Bangladesh's Attraction for Foreign Investment
The rise in exports is not an isolated event but part of a broader trend of economic growth and development in Bangladesh. The country has been attracting significant foreign investment, particularly from China, due to its growing reputation as a top supplier of apparel items. Chinese textile and garment entrepreneurs are increasingly bullish about Bangladesh, as evidenced by a healthy flow of orders from international clothing retailers and brands.
The reliance on the second-biggest economy in the world is growing since local weavers can only meet 40 percent of the requirement for woven fabrics. The remaining 60 percent is met through imports, mainly from China and India. This has led to a surge in Chinese investment in the textile and garment sectors in Bangladesh, driven by the country's brighter economic outlook and the rising cost of production in China.

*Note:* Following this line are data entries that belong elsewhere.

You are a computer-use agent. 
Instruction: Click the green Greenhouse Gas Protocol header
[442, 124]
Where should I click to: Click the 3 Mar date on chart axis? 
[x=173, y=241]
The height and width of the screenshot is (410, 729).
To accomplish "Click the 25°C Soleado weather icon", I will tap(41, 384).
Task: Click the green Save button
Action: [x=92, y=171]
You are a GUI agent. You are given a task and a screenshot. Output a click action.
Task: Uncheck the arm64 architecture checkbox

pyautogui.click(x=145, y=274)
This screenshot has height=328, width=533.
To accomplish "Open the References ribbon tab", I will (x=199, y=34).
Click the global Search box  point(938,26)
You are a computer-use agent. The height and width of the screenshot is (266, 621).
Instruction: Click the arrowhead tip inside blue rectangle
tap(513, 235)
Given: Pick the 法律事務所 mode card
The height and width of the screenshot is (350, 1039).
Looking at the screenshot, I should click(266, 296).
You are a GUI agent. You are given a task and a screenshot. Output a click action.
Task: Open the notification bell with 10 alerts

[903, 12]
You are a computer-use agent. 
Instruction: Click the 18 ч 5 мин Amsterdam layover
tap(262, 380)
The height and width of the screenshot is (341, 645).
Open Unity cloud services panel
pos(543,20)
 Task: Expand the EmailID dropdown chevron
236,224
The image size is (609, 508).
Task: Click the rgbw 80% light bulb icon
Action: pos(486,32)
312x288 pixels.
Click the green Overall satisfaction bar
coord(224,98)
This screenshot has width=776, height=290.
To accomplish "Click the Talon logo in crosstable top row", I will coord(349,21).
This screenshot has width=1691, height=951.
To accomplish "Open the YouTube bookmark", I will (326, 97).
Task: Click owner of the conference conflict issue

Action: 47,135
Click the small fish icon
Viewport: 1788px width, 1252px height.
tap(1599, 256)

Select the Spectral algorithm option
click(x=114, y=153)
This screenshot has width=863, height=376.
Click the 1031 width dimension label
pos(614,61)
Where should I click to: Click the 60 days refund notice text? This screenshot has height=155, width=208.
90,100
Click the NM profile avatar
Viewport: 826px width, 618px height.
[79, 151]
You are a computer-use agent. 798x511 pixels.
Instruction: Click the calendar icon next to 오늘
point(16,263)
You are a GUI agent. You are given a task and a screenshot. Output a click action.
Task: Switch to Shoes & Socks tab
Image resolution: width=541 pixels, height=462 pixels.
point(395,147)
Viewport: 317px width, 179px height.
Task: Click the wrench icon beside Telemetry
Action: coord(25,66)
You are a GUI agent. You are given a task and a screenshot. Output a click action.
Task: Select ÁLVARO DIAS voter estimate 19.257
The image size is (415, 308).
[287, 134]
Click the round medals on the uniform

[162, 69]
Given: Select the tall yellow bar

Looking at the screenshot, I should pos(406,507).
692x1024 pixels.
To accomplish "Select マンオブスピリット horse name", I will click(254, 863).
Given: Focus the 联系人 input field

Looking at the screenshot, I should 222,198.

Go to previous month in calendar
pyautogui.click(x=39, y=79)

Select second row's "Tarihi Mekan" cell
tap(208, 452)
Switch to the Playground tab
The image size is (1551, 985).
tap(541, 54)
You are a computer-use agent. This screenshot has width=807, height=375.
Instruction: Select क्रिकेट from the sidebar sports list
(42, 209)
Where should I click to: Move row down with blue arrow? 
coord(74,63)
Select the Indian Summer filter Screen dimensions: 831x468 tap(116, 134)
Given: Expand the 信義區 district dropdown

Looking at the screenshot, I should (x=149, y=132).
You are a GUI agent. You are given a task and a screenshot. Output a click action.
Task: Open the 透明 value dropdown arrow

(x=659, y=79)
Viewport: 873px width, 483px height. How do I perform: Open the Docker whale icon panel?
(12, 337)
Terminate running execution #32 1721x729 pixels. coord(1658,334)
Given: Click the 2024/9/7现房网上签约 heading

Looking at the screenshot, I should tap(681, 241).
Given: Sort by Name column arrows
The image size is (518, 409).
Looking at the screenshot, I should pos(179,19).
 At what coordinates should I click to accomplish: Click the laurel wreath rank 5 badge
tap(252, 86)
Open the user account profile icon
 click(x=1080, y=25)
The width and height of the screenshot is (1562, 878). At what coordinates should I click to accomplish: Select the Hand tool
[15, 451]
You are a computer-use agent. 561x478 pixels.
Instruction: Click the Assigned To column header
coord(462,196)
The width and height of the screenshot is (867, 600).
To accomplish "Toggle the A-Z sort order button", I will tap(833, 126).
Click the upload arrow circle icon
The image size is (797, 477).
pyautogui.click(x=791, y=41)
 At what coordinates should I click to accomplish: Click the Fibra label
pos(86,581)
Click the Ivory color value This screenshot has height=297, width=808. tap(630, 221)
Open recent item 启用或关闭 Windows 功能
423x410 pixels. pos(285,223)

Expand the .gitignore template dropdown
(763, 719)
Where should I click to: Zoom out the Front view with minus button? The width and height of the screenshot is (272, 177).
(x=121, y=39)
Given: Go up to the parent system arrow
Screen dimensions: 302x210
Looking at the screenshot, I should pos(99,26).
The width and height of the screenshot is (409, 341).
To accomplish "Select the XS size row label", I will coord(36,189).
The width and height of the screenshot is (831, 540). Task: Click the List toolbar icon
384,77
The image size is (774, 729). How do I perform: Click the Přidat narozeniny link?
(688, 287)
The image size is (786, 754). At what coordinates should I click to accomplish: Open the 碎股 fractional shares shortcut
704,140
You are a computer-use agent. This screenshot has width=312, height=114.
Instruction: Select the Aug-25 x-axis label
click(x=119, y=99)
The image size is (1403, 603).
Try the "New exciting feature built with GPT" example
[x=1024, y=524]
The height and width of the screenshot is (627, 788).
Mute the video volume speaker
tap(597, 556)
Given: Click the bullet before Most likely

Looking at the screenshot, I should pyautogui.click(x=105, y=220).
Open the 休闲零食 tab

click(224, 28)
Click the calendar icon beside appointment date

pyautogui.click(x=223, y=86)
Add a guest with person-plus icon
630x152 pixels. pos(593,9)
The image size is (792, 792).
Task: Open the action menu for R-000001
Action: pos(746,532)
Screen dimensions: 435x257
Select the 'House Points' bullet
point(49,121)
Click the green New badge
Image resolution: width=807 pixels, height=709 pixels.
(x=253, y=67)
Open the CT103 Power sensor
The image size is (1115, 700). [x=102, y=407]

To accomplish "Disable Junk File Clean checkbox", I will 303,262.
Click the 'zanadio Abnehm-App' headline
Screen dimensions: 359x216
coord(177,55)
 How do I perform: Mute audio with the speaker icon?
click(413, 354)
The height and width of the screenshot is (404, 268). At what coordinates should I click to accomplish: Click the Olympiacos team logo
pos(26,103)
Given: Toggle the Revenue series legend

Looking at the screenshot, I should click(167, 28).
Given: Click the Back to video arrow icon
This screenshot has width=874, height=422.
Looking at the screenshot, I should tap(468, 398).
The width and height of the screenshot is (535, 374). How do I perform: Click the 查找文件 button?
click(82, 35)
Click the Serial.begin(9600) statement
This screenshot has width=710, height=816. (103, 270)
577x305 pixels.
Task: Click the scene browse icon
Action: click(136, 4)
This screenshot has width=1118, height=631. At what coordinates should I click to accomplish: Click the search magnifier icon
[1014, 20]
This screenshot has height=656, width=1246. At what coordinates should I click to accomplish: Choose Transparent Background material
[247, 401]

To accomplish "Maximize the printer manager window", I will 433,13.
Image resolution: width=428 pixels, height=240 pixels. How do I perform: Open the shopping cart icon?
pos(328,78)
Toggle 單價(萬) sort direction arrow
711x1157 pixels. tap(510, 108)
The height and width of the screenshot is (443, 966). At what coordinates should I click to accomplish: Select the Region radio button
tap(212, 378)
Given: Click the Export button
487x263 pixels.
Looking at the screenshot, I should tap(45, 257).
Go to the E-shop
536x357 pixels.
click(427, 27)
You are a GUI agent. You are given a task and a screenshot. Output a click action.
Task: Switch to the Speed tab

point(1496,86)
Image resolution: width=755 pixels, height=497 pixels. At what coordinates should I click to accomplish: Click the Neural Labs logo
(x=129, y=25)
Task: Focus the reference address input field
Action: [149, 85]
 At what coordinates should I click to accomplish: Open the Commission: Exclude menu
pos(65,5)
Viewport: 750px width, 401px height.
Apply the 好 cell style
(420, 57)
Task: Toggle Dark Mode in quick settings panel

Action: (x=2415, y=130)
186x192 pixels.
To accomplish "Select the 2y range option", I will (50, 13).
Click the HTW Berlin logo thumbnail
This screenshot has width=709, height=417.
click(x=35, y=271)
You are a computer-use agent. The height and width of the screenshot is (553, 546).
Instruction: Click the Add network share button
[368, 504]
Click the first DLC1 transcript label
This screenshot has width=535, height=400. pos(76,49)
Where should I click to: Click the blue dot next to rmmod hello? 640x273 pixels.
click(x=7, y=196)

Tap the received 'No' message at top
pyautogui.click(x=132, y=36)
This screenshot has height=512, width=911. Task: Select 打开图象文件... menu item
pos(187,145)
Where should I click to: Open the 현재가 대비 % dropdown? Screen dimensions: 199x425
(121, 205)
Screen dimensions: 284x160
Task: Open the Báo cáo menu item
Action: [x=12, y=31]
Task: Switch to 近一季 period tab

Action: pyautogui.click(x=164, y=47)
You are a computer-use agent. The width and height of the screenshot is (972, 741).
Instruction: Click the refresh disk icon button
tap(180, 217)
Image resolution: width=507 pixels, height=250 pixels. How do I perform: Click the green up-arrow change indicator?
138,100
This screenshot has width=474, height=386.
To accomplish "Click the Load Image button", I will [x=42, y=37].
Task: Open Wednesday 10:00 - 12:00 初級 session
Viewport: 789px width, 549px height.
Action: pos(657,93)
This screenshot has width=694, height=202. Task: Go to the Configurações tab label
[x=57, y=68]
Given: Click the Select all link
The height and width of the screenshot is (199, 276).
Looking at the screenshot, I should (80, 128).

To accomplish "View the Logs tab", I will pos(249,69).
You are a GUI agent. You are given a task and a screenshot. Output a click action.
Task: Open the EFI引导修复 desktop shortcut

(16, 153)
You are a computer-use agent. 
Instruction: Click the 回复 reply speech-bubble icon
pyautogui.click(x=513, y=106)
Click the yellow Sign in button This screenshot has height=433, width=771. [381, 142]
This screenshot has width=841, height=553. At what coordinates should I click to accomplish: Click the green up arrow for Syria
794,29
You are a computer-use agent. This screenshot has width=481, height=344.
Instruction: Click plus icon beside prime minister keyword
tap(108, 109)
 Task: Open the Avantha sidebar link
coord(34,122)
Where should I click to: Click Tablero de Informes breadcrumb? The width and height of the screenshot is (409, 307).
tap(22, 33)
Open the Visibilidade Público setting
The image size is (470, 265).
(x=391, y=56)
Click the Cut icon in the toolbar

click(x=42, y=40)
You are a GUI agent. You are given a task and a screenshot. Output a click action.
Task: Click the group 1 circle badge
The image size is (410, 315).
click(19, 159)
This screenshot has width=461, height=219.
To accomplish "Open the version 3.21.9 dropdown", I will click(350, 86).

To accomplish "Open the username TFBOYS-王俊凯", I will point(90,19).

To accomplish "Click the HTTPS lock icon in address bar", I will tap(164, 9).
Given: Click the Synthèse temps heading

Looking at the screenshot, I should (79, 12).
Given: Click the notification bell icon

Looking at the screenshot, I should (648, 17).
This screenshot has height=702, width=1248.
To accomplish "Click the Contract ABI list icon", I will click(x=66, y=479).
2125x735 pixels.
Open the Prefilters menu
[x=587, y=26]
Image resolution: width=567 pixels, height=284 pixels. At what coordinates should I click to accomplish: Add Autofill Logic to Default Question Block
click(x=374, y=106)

At the same time, Chinese fabric sellers are targeting export-oriented garment factories in Bangladesh, which have been receiving an increased volume of orders from global retailers and brands. This trend was evident at the 21st Dhaka International Yarn and Fabric Show 2024 and the 6th Denim Bangladesh 2024 International Expo, where a significant number of Chinese textile and garment manufacturers participated.
Challenges Amidst the Growth
However, it's not all smooth sailing for Bangladesh's economy. Despite the robust growth in exports, the country's earnings from remittances and exports have been lower than expected. This has had a direct impact on the foreign exchange reserves, leading to a cost of living crisis and a drastic fall in the value of the local currency. The lower receipts from exports and remittances are set to persist in the coming months, posing challenges for policymakers.
The earnings from the merchandise shipments rose marginally in 2023 owing to the persistently lower demand among western consumers amid high inflationary pressure, the dragging Russia-Ukraine war, and the outbreak of the Middle East crisis. The earnings declined 1.06 percent $5.30 billion in the last month of the year, according to the EPB. It, however, grew 0.84 percent to $27.54 billion in July-December, the first six months of the current financial year of 2023-24.